What the task asks >>
Please pull out every line in the records below that contains the string "sidebar", and copy each one unchanged.

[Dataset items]
----
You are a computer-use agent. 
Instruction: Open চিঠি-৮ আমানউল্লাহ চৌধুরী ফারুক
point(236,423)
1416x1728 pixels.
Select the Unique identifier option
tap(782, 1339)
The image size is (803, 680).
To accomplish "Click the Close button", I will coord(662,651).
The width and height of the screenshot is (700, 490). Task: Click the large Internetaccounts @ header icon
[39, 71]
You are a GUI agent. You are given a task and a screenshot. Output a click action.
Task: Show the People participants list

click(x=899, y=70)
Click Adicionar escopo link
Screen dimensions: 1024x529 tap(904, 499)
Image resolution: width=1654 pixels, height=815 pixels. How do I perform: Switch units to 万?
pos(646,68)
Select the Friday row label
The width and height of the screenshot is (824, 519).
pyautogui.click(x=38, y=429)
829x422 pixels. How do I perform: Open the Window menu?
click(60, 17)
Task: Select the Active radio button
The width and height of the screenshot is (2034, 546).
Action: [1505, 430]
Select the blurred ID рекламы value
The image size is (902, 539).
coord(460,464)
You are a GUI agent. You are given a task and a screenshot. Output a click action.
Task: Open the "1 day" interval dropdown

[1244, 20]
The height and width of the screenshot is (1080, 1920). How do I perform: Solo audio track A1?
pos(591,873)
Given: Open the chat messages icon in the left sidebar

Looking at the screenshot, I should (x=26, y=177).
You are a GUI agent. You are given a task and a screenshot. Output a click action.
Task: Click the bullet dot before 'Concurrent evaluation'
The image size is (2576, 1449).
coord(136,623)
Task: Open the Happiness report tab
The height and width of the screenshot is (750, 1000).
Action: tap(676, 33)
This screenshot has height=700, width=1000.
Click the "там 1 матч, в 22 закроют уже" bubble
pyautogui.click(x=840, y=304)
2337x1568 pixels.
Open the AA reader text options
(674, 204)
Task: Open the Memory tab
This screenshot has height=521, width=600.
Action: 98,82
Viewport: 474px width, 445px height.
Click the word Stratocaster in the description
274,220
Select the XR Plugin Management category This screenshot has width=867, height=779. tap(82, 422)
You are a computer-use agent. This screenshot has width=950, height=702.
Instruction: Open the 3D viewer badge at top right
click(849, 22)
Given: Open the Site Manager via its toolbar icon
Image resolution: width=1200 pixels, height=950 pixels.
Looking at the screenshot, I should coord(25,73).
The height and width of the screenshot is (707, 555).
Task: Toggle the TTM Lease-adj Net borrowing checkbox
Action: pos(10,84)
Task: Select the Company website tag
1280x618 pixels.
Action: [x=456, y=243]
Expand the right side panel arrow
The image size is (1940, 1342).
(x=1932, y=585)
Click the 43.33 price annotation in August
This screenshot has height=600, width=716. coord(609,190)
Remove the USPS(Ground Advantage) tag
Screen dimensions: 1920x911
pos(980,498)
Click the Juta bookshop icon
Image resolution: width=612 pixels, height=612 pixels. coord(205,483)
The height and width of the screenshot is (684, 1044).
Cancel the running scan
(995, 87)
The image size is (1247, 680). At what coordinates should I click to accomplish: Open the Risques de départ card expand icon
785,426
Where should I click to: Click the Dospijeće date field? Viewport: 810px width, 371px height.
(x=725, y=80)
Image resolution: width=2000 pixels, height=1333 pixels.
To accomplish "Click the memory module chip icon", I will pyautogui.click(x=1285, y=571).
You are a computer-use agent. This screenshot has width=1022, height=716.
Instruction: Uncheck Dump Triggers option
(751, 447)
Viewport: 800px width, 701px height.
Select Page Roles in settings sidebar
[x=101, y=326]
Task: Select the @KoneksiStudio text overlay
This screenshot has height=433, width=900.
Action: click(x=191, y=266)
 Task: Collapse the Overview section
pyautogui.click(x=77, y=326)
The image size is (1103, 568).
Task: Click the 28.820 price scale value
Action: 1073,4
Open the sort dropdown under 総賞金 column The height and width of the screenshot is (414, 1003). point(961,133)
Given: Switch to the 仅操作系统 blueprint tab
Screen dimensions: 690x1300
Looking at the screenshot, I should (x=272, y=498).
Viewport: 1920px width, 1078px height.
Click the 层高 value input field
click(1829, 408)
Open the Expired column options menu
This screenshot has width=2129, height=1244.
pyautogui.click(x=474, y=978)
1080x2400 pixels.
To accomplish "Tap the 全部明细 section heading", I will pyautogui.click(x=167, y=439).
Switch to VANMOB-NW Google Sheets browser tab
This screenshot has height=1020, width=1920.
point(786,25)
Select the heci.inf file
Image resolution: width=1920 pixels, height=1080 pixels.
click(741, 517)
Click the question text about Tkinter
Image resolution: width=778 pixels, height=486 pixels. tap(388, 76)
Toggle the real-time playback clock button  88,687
----
Result of this exercise >>
Given: Open the chat messages icon in the left sidebar
Select Page Roles in settings sidebar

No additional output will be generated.